Un symbole du déclin industriel italien
L’histoire de Piaggio Aerospace illustre les lacunes de l’Italie dans la gestion de ses actifs stratégiques. Depuis l’ère Renzi, les promesses de renouveau se sont évanouies face à une réalité marquée par des investissements publics insuffisants et une gestion incapable de garantir un avenir durable. Finalement, une infrastructure stratégique a été cédée à un acteur étranger au lieu d’être soutenue par une vision à long terme pour le pays.
Les bénéfices pour Ankara
Avec Piaggio Aerospace, Baykar obtient une base de production stratégique au sein de l’Union européenne, facilitant l’accès aux marchés européens pour la vente de drones et d’autres systèmes militaires.
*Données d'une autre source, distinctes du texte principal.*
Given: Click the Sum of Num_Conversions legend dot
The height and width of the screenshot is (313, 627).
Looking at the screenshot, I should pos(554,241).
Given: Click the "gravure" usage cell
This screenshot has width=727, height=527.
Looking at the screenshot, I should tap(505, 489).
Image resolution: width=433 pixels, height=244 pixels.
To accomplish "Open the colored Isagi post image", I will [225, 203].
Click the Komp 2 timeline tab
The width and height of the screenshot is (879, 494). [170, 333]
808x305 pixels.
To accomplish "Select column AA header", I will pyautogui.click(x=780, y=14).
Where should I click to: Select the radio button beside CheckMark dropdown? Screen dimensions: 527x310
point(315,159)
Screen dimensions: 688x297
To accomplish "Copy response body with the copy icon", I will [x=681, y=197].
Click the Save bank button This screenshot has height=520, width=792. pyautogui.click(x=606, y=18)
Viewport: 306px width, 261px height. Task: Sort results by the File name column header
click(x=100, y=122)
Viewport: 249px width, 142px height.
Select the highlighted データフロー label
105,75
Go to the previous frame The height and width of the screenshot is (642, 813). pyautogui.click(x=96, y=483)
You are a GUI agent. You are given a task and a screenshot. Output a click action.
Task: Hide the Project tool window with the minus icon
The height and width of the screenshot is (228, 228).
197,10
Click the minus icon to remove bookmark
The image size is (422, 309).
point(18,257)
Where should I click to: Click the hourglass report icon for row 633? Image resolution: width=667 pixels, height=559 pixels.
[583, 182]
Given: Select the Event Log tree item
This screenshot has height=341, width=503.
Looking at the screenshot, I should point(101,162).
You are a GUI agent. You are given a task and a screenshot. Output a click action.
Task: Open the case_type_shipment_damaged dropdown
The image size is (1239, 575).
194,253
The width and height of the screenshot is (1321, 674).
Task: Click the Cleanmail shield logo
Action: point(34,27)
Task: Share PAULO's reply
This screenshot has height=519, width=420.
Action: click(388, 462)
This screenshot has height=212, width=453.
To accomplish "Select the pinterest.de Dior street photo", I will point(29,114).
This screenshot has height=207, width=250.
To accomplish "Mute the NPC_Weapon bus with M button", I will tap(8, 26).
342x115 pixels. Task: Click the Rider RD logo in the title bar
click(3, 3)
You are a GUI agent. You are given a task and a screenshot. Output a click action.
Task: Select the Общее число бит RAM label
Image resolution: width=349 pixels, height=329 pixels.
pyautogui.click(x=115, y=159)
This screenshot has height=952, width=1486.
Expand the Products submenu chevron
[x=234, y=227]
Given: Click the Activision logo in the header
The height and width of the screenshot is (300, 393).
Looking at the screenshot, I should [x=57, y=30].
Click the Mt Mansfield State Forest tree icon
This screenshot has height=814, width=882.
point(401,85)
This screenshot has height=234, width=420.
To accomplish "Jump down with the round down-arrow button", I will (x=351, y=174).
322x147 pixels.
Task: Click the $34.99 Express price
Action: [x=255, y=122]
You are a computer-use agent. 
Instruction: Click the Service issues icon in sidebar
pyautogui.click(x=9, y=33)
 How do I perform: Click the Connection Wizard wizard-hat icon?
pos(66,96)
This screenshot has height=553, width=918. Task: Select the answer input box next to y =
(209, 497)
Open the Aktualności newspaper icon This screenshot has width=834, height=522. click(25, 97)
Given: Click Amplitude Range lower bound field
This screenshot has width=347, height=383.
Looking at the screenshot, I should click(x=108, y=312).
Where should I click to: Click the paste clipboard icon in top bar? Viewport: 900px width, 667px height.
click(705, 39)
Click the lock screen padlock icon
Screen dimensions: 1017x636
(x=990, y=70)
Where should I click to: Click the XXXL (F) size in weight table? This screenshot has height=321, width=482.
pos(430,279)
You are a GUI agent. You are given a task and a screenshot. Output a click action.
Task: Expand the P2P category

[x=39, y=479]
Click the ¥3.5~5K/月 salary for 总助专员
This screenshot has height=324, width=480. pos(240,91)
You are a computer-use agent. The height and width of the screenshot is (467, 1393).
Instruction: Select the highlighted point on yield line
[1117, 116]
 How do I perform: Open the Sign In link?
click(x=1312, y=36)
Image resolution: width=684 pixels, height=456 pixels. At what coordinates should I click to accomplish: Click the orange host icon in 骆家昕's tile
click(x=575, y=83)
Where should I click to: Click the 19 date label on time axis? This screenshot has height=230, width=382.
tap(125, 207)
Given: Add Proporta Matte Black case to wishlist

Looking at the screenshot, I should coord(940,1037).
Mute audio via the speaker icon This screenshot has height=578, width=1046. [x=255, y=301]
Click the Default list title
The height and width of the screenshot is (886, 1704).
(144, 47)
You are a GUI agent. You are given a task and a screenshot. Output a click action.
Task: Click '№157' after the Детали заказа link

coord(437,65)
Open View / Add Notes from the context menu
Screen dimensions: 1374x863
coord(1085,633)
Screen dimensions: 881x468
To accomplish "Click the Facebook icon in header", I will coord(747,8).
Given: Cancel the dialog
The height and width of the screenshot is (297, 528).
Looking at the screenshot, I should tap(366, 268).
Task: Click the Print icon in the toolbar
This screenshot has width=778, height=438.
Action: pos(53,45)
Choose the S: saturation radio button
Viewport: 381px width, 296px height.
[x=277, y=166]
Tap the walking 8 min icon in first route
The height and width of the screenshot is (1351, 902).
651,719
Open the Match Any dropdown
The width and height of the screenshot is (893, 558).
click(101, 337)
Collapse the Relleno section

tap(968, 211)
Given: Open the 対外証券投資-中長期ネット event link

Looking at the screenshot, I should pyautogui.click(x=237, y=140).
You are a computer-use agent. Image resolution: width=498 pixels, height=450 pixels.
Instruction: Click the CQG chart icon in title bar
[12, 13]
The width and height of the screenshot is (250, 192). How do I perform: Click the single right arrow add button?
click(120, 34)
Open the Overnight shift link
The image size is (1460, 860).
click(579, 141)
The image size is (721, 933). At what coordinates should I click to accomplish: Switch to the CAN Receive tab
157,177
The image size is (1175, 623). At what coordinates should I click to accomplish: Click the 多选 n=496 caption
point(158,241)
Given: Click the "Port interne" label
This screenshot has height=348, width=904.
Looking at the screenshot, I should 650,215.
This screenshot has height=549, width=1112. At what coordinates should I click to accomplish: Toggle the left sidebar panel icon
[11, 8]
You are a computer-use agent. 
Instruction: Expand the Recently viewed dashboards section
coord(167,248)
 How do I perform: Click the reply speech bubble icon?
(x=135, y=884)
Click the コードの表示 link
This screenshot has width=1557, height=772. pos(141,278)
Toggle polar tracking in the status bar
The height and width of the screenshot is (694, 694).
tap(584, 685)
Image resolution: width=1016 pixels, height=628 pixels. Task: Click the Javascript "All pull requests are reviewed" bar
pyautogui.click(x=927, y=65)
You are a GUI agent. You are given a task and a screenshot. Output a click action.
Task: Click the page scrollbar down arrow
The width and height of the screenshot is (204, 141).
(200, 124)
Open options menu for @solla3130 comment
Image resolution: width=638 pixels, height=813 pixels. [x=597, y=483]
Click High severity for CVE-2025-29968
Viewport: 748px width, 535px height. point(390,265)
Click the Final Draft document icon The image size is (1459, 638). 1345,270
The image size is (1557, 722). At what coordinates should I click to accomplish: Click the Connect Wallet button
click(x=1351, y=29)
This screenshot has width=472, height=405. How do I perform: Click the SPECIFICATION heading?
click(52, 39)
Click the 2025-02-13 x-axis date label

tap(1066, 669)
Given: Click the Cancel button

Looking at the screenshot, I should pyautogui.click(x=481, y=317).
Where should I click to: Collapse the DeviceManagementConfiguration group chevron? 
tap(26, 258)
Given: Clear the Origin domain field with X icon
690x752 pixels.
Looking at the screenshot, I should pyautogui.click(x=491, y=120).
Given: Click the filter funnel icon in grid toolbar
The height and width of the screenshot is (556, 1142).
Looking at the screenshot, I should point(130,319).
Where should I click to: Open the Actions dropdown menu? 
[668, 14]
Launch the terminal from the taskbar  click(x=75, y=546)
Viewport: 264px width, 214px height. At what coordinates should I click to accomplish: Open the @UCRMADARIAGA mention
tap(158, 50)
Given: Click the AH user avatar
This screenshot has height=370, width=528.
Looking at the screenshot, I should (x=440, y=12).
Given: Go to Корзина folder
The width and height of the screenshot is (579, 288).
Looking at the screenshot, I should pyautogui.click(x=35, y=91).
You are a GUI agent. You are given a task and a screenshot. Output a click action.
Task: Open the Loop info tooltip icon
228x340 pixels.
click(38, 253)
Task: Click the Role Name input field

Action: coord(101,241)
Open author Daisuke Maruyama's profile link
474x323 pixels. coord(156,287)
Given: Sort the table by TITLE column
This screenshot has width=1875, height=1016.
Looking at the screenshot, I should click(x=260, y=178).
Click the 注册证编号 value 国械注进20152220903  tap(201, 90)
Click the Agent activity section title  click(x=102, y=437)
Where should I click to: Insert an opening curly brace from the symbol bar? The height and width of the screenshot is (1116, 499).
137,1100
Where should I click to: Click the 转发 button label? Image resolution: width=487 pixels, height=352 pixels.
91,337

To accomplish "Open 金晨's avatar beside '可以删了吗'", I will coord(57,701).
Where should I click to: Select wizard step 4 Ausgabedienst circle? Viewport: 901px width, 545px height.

Cette position permet également de contourner les restrictions imposées par Bruxelles ou l’OTAN concernant l’exportation de technologies militaires vers des pays tiers. De plus, l’acquisition place Baykar dans une position privilégiée pour participer à des projets européens de défense, renforçant le poids de la Turquie dans les décisions stratégiques de l’industrie européenne.
Sur le plan géopolitique, le contrôle d’une marque européenne prestigieuse comme Piaggio Aerospace renforce l’image internationale de la Turquie, la positionnant comme un acteur clé dans le secteur aérospatial. Parallèlement, Baykar peut combiner les infrastructures italiennes avec ses propres technologies avancées pour développer de nouveaux modèles de drones et répondre à la demande croissante mondiale, en particulier de la part de pays émergents.
L’acquisition de Piaggio Aerospace par Baykar dépasse le cadre économique. Elle incarne une stratégie politique et militaire qui permet à la Turquie d’élargir son influence industrielle, politique et géopolitique, consolidant son rôle de puissance régionale et renforçant sa projection sur la scène mondiale.